### EXERCISE AIM
Output all of the entries beneath, exactly as written.

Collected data
=-=-=-=-=
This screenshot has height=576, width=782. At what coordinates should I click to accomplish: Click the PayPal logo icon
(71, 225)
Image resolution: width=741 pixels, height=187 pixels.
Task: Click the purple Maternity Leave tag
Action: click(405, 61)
=-=-=-=-=
### WORKED SOLUTION
This screenshot has height=576, width=782. At what coordinates should I click to accomplish: Click the PayPal logo icon
(71, 225)
Image resolution: width=741 pixels, height=187 pixels.
Task: Click the purple Maternity Leave tag
Action: click(405, 61)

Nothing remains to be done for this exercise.